With a practiced motion, she joined it into a ring by twisting the ends together.
“Which reminds me of a tale, that begins with a cobra.” As she spoke, she cut the ring open, and suddenly was holding a cobra made of beads. It coiled up in her palm, then lifted its head to look at the audience. The children gasped as its head moved hypnotically around giving it a good view of everyone.
“Don’t worry, I have him under control.” The cobra nodded at that.
“Besides, I’ve had his fangs capped so he isn’t nearly as dangerous as he thinks he is.” The snake turned and looked at her, obviously considering whether or not to test this notion. Then turned back and calmed down.
“All cobras,” the snake seemed satisfied to be the subject of the tale, “are magnificent hunters. Swift. Deadly. But often even the mightiest hunter has its weakness. The cobra is no exception.” The crowd were sucked in now. Even the little snake coiled up to listen.

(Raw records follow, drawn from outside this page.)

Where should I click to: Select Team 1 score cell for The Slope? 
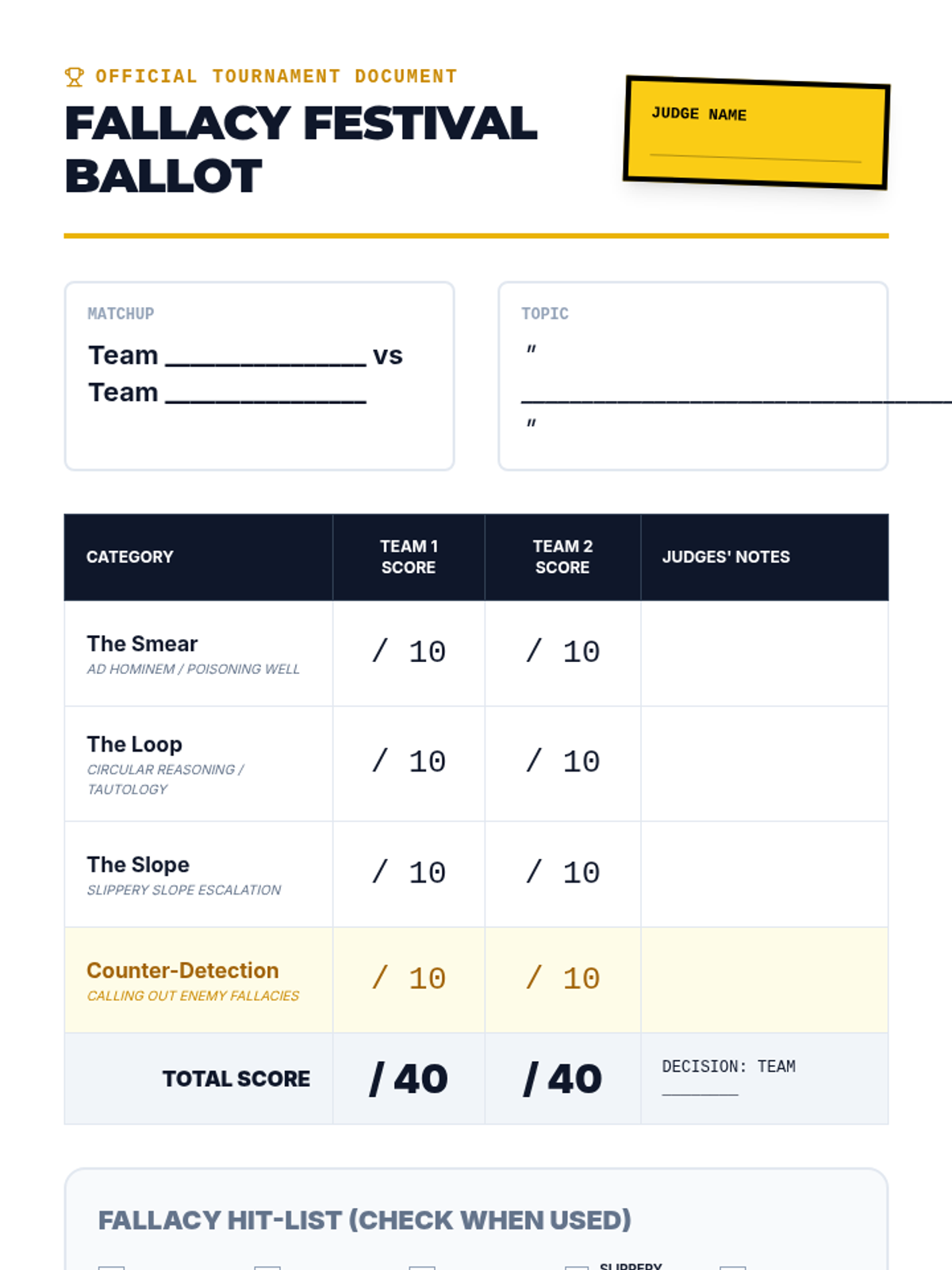pyautogui.click(x=409, y=873)
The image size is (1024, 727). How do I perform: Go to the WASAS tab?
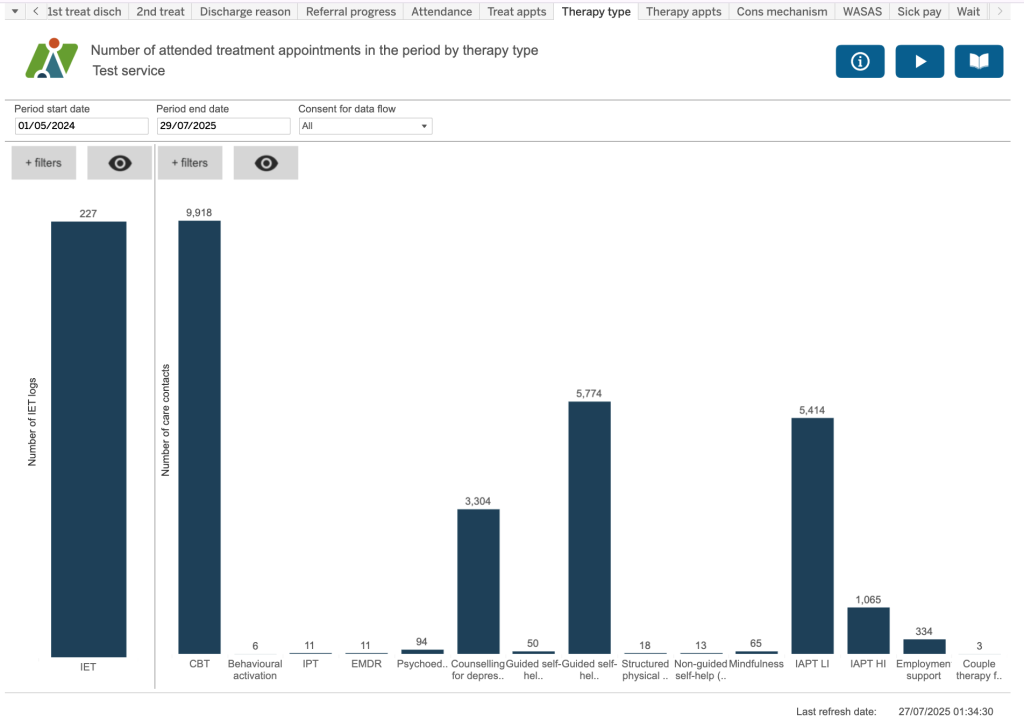coord(862,11)
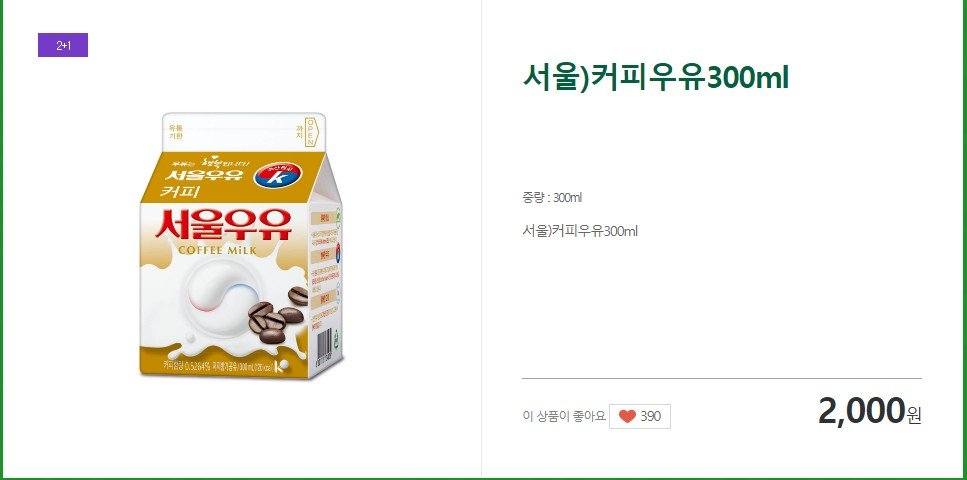Click the white milk swirl on carton
The width and height of the screenshot is (967, 480).
point(217,292)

The cobra’s nemesis is the mongoose.
She picked the snake up by its coils, and with a deft movement had the first coil locked in place.
“The mongoose knows it can move as fast as the cobra, and knows to make its target here, at the back of the snake’s head when the cobra strikes. Once caught, that is the last strike the cobra will ever make.”
She deftly locked a second coil.
“And now the deadly snake is killed, and replaced by its enemy, the mongoose.”
She displayed the little bead animal in her palm, there being no sign of the snake. She presented the animal to a child in front and swiftly passed her hat for the reward she knew she was due.